En France, les services de secours ont de plus en plus recours à une application open source développée à l'origine par une Gendarme, qui permet de géolocaliser plus précisément les appels d'urgence à l'aide d'un SMS.

À la fin du mois de juillet, nous racontions cette histoire d’un motard accidenté dans la Sarthe, porté disparu et retrouvé seulement quatre jours plus tard dans un état critique, après qu’un ami a eu l’idée de consulter l’historique de navigation GPS collecté par Google depuis son smartphone. Même si Orange avait fourni des données sur les antennes-relais activées par le motard, les informations obtenues ne permettaient que d’avoir une idée très imprécise du lieu de l’accident, dans un périmètre de 5 km beaucoup trop large à fouiller.
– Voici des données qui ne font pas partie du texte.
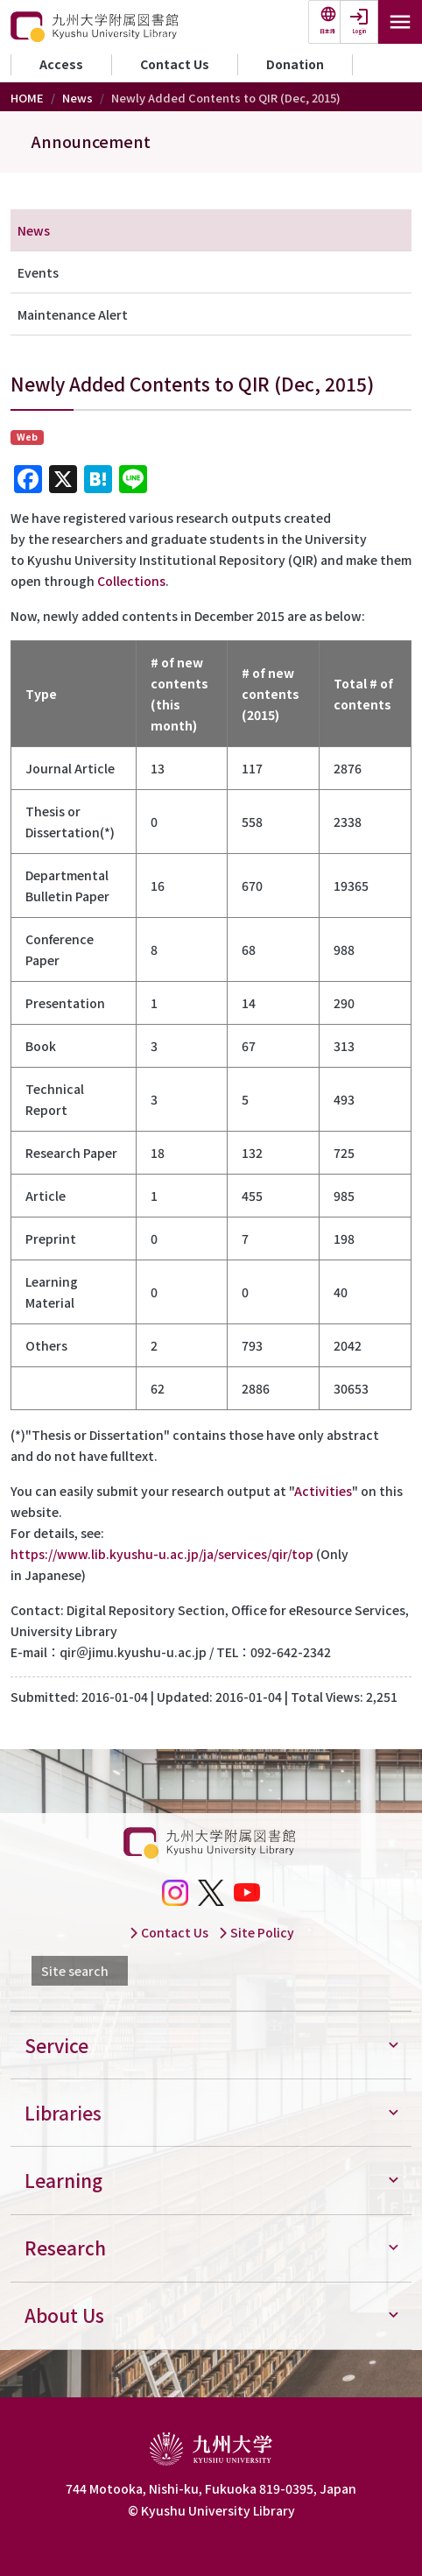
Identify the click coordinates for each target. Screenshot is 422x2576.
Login (359, 31)
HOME (27, 97)
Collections (131, 580)
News (77, 97)
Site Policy (256, 1932)
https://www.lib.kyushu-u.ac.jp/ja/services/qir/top (162, 1554)
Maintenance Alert (73, 314)
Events (38, 272)
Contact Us (174, 64)
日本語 (327, 31)
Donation (295, 64)
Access (61, 64)
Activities (323, 1491)
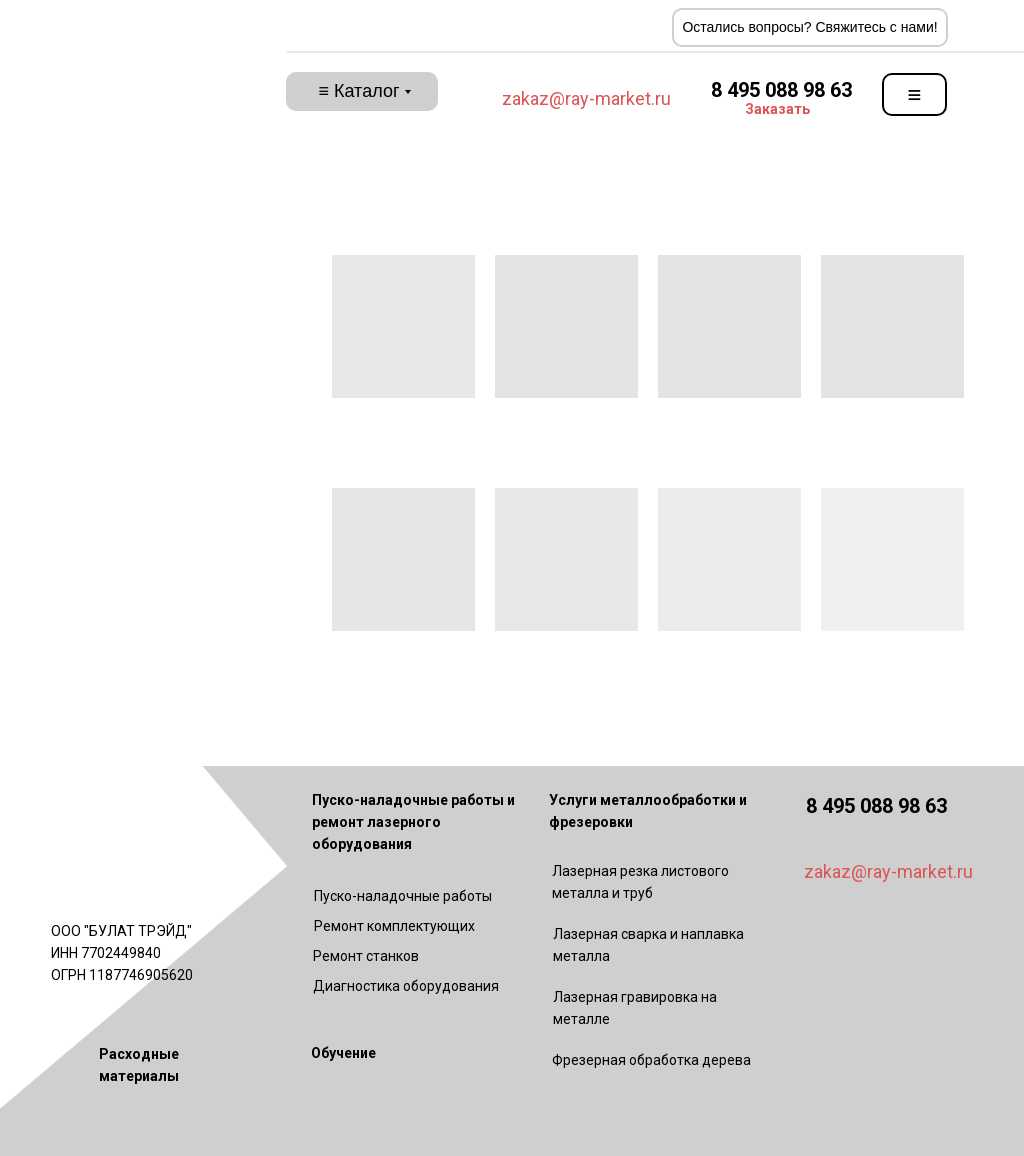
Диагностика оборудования (406, 986)
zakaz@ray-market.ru (586, 98)
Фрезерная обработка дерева (651, 1060)
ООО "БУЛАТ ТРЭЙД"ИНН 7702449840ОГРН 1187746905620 (122, 953)
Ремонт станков (366, 956)
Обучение (343, 1053)
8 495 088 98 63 (781, 90)
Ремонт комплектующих (394, 926)
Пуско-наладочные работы (403, 896)
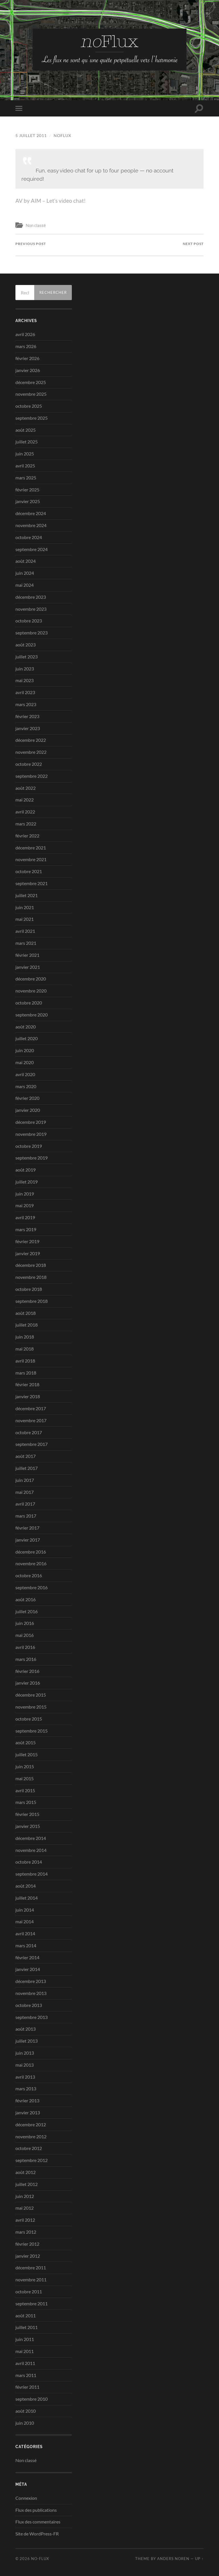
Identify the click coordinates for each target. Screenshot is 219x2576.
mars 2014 (25, 1945)
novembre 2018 (30, 1277)
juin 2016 (24, 1623)
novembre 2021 (30, 859)
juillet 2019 (26, 1181)
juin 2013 (24, 2052)
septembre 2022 (31, 776)
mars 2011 (25, 2375)
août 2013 (25, 2029)
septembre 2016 (31, 1587)
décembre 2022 (30, 740)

Les services de secours ont évidemment conscience de ces limites de la géolocalisation par les opérateurs mobiles, et cherchent des solutions palliatives. C’est le cas en particulier d’une application très simple mais extrêmement utile développée à l’origine par le peloton de Gendarmerie de Haute Montagne de Grenoble (PGHM Le Versoud), GendLoc.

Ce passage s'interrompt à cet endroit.